Development of Sustainable Silane-Treated Hemp Fiber and Lansium parasiticum Shell Bio-Filler-Reinforced Polyester Composite

Abstract

Natural fibre composites are globally recognized for their sustainability and functionality, yet challenges such as poor interfacial bonding and high moisture absorption limit their performance. This study developed and characterized a polyester-based hybrid composite reinforced with silane-treated hemp fibres and Lansium parasiticum shell powder—an underutilized agricultural byproduct. The effects of reinforcement loading on mechanical, wear, dynamic mechanical, hydrophobic, and flammability behaviours were systematically investigated. The 3 vol% filler (T3) formulation exhibited maximum tensile and flexural strength, while 5 vol% enhanced hardness and wear resistance.

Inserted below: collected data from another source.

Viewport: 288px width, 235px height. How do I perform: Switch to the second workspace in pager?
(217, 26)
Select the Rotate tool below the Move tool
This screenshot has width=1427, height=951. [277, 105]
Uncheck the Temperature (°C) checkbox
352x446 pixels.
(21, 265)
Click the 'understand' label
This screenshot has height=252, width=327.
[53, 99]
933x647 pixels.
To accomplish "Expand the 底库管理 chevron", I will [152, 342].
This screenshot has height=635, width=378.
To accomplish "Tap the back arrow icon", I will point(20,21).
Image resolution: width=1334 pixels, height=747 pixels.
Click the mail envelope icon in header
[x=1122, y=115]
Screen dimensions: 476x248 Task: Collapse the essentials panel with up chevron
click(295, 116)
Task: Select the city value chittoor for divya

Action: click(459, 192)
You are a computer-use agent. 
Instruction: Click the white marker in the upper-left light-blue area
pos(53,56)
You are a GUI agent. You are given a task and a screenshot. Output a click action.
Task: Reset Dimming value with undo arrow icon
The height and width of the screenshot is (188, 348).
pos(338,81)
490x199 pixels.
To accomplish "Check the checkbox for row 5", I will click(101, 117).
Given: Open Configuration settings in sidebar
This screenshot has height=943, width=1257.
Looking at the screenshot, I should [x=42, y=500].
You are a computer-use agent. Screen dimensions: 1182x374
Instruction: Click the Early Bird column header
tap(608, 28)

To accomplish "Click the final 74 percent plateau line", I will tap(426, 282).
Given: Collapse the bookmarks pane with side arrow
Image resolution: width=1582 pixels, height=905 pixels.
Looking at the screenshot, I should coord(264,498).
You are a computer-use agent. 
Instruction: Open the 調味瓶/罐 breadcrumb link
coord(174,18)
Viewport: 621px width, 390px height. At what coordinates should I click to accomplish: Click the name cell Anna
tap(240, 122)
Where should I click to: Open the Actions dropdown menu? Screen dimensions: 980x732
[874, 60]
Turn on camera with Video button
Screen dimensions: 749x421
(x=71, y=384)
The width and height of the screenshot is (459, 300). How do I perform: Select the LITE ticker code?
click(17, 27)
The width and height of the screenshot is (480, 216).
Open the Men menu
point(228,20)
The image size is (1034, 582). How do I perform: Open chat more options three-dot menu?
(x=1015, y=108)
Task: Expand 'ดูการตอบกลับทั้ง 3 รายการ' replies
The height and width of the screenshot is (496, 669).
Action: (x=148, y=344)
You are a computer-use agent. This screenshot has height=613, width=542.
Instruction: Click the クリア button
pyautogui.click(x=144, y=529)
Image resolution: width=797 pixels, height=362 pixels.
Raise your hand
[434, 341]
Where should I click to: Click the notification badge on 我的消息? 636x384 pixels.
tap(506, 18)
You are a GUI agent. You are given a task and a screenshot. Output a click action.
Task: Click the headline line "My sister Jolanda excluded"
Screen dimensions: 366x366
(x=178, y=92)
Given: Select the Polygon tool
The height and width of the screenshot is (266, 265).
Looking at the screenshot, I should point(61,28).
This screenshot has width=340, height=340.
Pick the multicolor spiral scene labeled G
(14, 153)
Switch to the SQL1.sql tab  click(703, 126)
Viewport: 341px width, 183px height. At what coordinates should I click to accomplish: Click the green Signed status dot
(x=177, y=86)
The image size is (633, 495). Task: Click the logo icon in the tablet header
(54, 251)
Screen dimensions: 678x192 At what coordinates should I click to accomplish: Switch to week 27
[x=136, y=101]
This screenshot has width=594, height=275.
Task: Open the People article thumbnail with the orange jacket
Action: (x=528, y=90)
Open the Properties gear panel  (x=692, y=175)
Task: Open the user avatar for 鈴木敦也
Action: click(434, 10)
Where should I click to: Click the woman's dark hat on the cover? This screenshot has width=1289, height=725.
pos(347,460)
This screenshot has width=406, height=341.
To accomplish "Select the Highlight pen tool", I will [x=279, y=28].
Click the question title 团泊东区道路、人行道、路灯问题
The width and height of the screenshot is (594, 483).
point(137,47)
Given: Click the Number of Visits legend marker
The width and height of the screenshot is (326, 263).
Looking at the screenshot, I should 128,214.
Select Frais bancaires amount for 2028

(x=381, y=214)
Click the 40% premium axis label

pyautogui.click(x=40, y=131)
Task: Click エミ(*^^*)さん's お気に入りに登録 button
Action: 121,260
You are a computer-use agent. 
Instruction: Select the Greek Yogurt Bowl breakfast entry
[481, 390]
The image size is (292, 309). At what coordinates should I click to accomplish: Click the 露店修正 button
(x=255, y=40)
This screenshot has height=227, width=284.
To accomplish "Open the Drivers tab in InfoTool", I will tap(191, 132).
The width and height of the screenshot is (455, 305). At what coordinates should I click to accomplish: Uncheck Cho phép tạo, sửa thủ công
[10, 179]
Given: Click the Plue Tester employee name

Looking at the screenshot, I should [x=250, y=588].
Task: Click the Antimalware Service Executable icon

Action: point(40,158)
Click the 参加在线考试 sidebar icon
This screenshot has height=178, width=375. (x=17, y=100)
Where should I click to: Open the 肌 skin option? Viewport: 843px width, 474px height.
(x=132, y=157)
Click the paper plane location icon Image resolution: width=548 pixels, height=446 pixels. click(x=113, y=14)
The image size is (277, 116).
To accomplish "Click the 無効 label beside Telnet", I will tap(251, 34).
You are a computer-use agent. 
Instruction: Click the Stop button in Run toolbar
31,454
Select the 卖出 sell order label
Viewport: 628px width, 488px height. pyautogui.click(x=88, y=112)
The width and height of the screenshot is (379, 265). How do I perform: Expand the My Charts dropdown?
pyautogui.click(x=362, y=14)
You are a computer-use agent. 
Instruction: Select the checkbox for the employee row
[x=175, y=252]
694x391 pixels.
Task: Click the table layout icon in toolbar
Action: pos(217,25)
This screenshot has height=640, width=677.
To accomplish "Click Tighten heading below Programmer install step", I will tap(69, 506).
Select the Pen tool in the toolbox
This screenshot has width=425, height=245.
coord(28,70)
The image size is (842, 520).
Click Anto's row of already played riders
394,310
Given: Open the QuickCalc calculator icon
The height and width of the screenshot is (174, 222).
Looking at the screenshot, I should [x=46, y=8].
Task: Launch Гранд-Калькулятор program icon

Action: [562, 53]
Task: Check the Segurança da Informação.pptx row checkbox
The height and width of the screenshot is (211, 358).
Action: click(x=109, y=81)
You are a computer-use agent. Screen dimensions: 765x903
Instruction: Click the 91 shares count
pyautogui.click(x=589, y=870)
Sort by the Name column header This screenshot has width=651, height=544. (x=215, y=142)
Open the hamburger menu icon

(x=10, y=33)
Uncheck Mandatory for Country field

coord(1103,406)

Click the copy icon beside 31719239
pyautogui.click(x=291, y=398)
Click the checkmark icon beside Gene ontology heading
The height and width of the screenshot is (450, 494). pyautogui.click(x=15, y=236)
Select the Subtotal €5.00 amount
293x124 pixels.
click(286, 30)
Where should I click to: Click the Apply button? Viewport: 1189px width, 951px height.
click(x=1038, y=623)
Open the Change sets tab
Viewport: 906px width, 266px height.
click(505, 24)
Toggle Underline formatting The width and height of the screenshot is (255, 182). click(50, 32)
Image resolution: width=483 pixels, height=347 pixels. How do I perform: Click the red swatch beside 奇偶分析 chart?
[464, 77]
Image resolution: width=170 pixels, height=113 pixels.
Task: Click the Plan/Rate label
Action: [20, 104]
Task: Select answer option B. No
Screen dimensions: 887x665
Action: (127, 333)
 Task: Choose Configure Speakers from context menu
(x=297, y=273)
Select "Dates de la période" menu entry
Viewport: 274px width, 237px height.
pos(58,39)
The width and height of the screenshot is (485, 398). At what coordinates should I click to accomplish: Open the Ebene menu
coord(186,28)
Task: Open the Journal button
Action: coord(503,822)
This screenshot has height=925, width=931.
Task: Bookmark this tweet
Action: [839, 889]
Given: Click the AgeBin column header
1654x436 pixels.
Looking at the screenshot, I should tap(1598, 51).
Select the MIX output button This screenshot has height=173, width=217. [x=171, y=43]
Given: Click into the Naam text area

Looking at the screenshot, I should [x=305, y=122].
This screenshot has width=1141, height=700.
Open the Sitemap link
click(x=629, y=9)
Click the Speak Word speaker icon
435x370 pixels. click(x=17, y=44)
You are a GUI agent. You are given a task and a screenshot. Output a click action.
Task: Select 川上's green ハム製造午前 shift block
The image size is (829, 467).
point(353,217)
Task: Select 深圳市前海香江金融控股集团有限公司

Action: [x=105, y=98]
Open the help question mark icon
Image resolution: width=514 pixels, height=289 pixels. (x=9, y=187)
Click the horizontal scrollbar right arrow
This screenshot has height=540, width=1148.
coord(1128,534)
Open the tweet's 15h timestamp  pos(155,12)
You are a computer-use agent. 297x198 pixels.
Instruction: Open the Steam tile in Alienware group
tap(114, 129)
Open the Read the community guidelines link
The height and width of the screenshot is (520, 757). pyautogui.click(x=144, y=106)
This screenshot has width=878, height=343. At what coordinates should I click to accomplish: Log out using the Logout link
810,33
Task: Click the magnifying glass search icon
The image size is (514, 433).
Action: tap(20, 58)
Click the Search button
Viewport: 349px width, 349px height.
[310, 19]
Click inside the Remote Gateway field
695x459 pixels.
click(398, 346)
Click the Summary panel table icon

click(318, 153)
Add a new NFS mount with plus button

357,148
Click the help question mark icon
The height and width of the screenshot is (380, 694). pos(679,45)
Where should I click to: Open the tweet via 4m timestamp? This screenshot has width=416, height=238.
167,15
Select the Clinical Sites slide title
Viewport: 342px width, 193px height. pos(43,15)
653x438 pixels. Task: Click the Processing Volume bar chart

Excess filler loading led to agglomeration and property deterioration. Silane treatment significantly improved fibre–matrix adhesion, thermal stability, and water repellence, as evidenced by increased contact angle and dynamic mechanical analysis results. Overall, the study demonstrated that silane-treated hybrid bio composites offer superior mechanical integrity, reduced moisture uptake, and improved thermal resistance. These findings highlight their potential for sustainable applications in automotive components, building panels, prosthetic sockets, and orthotic supports, contributing to lightweight and eco-friendly material development. This sustainable silane-treated hemp and bio-filler composite demonstrates potential as a next-generation material for lightweight biomedical support and rehabilitation applications in disability research.